GIVEN RECORDS:
-.-.-

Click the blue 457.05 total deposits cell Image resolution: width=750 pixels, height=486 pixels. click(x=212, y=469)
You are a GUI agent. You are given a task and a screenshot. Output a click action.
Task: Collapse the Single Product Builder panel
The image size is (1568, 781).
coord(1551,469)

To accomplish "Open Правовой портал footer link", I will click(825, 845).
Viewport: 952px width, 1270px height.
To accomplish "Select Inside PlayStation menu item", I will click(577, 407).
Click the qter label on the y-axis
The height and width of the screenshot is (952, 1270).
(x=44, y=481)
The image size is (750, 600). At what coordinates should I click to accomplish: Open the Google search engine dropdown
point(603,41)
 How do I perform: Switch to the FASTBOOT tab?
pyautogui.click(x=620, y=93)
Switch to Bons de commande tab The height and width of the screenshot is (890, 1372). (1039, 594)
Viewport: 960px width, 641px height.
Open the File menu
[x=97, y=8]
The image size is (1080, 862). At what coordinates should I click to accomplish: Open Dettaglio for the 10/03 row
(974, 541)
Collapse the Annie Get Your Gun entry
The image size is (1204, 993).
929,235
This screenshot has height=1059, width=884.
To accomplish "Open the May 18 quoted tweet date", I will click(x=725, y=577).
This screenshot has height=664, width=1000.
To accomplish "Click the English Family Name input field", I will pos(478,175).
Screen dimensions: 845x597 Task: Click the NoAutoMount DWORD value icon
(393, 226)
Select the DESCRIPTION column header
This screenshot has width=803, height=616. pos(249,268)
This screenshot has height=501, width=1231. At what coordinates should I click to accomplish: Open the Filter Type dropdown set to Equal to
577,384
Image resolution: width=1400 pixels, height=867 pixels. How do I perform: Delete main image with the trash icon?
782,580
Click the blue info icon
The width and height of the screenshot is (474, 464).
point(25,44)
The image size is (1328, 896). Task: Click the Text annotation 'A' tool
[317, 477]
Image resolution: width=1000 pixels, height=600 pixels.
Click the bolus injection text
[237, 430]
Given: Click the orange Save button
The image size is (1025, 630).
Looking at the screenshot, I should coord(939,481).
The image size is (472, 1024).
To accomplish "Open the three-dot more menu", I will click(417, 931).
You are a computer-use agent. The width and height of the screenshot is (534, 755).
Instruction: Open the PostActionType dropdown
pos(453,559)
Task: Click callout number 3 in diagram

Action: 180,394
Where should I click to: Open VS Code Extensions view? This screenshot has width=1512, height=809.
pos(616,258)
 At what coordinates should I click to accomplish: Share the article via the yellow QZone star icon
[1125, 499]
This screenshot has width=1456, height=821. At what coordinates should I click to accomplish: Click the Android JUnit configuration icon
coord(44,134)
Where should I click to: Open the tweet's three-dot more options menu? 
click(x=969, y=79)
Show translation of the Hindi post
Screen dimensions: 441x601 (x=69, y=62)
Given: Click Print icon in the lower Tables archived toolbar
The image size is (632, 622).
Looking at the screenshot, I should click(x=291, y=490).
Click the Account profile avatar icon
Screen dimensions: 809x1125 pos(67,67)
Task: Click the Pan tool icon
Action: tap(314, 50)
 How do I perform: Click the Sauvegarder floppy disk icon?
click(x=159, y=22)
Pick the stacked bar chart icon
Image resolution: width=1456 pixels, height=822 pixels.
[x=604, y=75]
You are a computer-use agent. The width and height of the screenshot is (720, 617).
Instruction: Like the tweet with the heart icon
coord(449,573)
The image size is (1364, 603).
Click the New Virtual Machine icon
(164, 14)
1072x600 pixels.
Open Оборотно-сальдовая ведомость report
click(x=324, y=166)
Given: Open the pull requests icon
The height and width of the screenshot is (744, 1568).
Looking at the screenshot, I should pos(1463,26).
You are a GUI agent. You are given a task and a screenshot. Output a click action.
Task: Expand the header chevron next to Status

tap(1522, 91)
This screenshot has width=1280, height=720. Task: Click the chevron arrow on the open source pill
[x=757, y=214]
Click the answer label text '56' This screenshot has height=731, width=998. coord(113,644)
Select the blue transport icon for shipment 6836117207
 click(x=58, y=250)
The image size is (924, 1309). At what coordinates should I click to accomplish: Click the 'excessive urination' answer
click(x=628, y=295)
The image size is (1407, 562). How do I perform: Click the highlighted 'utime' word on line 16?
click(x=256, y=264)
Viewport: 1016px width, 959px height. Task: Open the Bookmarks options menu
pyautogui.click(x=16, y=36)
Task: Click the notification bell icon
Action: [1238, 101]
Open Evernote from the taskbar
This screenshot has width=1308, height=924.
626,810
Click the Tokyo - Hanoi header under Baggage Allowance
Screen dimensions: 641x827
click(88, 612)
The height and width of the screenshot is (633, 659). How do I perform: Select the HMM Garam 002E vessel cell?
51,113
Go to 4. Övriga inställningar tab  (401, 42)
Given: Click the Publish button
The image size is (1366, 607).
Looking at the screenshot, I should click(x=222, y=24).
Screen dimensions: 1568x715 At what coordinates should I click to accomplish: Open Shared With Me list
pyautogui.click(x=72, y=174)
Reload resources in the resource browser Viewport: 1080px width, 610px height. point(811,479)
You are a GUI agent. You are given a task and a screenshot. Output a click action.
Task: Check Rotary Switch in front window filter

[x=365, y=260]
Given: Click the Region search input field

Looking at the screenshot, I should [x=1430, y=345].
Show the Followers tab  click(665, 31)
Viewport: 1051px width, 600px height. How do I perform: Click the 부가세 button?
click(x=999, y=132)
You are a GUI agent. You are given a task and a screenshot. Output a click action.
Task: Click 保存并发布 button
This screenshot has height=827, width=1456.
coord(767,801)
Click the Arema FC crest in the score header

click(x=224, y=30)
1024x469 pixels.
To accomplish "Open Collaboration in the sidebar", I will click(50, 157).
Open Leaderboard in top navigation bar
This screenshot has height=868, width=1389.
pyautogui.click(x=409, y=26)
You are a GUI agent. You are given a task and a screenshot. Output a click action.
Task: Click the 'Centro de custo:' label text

-.-.-

Render the listing above, from its first line up to and including the line with "(x=44, y=481)", as a two-column CSV headed request and answer. Give one row per text-and-answer pair, with each value in its own quoted field and any line breaks turned into spaces.

request,answer
"Click the blue 457.05 total deposits cell Image resolution: width=750 pixels, height=486 pixels.","click(x=212, y=469)"
"You are a GUI agent. You are given a task and a screenshot. Output a click action. Task: Collapse the Single Product Builder panel The image size is (1568, 781).","coord(1551,469)"
"To accomplish ""Open Правовой портал footer link"",","I will click(825, 845)."
"Viewport: 952px width, 1270px height. To accomplish ""Select Inside PlayStation menu item"",","I will click(577, 407)."
"Click the qter label on the y-axis The height and width of the screenshot is (952, 1270).","(x=44, y=481)"